[Records excerpted from a collection]
★ ★ ★ ★ ★

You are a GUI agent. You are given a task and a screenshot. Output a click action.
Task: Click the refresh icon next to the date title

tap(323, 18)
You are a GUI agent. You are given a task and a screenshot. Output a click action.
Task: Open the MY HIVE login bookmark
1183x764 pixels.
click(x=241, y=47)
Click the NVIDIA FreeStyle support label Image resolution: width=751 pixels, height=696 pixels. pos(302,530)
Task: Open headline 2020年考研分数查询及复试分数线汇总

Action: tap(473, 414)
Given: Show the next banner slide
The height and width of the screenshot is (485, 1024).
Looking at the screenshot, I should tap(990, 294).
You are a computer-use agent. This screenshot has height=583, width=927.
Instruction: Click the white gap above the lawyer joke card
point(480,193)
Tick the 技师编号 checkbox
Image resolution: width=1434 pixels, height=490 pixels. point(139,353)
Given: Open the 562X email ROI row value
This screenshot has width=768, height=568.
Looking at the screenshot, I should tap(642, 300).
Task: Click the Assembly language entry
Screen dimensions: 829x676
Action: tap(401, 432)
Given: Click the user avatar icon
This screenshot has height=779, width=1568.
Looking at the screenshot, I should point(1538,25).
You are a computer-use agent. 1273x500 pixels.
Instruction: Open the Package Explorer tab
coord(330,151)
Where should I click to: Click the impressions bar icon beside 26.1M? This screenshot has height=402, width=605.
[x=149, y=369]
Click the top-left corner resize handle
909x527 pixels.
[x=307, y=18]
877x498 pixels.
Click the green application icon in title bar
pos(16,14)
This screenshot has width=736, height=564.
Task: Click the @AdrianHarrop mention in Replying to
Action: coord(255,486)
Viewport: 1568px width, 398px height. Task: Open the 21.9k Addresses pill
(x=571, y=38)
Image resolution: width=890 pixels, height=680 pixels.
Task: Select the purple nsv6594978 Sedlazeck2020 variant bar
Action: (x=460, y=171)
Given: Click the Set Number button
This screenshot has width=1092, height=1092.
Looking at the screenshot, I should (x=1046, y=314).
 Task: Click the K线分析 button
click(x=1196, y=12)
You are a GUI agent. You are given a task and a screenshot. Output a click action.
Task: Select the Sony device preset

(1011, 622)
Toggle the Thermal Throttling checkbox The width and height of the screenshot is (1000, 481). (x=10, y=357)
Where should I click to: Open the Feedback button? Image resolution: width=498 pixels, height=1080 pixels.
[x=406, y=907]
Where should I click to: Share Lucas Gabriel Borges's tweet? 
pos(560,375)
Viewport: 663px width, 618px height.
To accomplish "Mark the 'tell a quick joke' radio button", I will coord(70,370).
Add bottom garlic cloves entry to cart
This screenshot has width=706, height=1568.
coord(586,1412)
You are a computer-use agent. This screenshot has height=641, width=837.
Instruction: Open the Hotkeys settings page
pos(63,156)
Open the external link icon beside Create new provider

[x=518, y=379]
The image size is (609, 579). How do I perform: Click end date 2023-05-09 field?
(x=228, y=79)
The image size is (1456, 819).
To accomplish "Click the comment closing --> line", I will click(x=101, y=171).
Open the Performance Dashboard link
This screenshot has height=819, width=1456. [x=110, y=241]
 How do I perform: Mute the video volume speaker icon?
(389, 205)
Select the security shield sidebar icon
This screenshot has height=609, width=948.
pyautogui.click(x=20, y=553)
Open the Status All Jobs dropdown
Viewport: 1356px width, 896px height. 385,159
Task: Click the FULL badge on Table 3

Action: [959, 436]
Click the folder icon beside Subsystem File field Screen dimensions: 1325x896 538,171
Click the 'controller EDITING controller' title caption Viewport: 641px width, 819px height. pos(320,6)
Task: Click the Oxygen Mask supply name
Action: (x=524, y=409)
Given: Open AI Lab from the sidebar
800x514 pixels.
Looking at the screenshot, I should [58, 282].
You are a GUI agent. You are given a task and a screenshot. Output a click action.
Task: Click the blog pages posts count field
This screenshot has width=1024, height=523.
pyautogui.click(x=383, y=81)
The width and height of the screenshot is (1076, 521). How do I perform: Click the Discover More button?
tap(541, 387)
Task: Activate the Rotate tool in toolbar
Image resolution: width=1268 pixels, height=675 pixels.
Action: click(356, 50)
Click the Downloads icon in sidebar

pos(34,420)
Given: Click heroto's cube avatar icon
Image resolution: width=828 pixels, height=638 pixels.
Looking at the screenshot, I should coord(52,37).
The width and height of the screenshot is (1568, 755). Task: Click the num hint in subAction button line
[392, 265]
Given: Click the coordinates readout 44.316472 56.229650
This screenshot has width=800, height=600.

★ ★ ★ ★ ★

Problem
Reproduce all entries. Keep them exact.

Response area
You are a GUI agent. You are given a task and a screenshot. Output a click action.
Task: Click the refresh icon next to the date title

tap(323, 18)
You are a GUI agent. You are given a task and a screenshot. Output a click action.
Task: Open the MY HIVE login bookmark
1183x764 pixels.
click(x=241, y=47)
Click the NVIDIA FreeStyle support label Image resolution: width=751 pixels, height=696 pixels. pos(302,530)
Task: Open headline 2020年考研分数查询及复试分数线汇总

Action: tap(473, 414)
Given: Show the next banner slide
The height and width of the screenshot is (485, 1024).
Looking at the screenshot, I should tap(990, 294).
You are a computer-use agent. This screenshot has height=583, width=927.
Instruction: Click the white gap above the lawyer joke card
point(480,193)
Tick the 技师编号 checkbox
Image resolution: width=1434 pixels, height=490 pixels. point(139,353)
Given: Open the 562X email ROI row value
This screenshot has width=768, height=568.
Looking at the screenshot, I should tap(642, 300).
Task: Click the Assembly language entry
Screen dimensions: 829x676
Action: tap(401, 432)
Given: Click the user avatar icon
This screenshot has height=779, width=1568.
Looking at the screenshot, I should point(1538,25).
You are a computer-use agent. 1273x500 pixels.
Instruction: Open the Package Explorer tab
coord(330,151)
Where should I click to: Click the impressions bar icon beside 26.1M? This screenshot has height=402, width=605.
[x=149, y=369]
Click the top-left corner resize handle
909x527 pixels.
[x=307, y=18]
877x498 pixels.
Click the green application icon in title bar
pos(16,14)
This screenshot has width=736, height=564.
Task: Click the @AdrianHarrop mention in Replying to
Action: coord(255,486)
Viewport: 1568px width, 398px height. Task: Open the 21.9k Addresses pill
(x=571, y=38)
Image resolution: width=890 pixels, height=680 pixels.
Task: Select the purple nsv6594978 Sedlazeck2020 variant bar
Action: (x=460, y=171)
Given: Click the Set Number button
This screenshot has width=1092, height=1092.
Looking at the screenshot, I should (x=1046, y=314).
 Task: Click the K线分析 button
click(x=1196, y=12)
You are a GUI agent. You are given a task and a screenshot. Output a click action.
Task: Select the Sony device preset

(1011, 622)
Toggle the Thermal Throttling checkbox The width and height of the screenshot is (1000, 481). (x=10, y=357)
Where should I click to: Open the Feedback button? Image resolution: width=498 pixels, height=1080 pixels.
[x=406, y=907]
Where should I click to: Share Lucas Gabriel Borges's tweet? 
pos(560,375)
Viewport: 663px width, 618px height.
To accomplish "Mark the 'tell a quick joke' radio button", I will coord(70,370).
Add bottom garlic cloves entry to cart
This screenshot has width=706, height=1568.
coord(586,1412)
You are a computer-use agent. This screenshot has height=641, width=837.
Instruction: Open the Hotkeys settings page
pos(63,156)
Open the external link icon beside Create new provider

[x=518, y=379]
The image size is (609, 579). How do I perform: Click end date 2023-05-09 field?
(x=228, y=79)
The image size is (1456, 819).
To accomplish "Click the comment closing --> line", I will click(x=101, y=171).
Open the Performance Dashboard link
This screenshot has height=819, width=1456. [x=110, y=241]
 How do I perform: Mute the video volume speaker icon?
(389, 205)
Select the security shield sidebar icon
This screenshot has height=609, width=948.
pyautogui.click(x=20, y=553)
Open the Status All Jobs dropdown
Viewport: 1356px width, 896px height. 385,159
Task: Click the FULL badge on Table 3

Action: [959, 436]
Click the folder icon beside Subsystem File field Screen dimensions: 1325x896 538,171
Click the 'controller EDITING controller' title caption Viewport: 641px width, 819px height. pos(320,6)
Task: Click the Oxygen Mask supply name
Action: (x=524, y=409)
Given: Open AI Lab from the sidebar
800x514 pixels.
Looking at the screenshot, I should [58, 282].
You are a GUI agent. You are given a task and a screenshot. Output a click action.
Task: Click the blog pages posts count field
This screenshot has width=1024, height=523.
pyautogui.click(x=383, y=81)
The width and height of the screenshot is (1076, 521). How do I perform: Click the Discover More button?
tap(541, 387)
Task: Activate the Rotate tool in toolbar
Image resolution: width=1268 pixels, height=675 pixels.
Action: click(356, 50)
Click the Downloads icon in sidebar

pos(34,420)
Given: Click heroto's cube avatar icon
Image resolution: width=828 pixels, height=638 pixels.
Looking at the screenshot, I should coord(52,37).
The width and height of the screenshot is (1568, 755). Task: Click the num hint in subAction button line
[392, 265]
Given: Click the coordinates readout 44.316472 56.229650
This screenshot has width=800, height=600.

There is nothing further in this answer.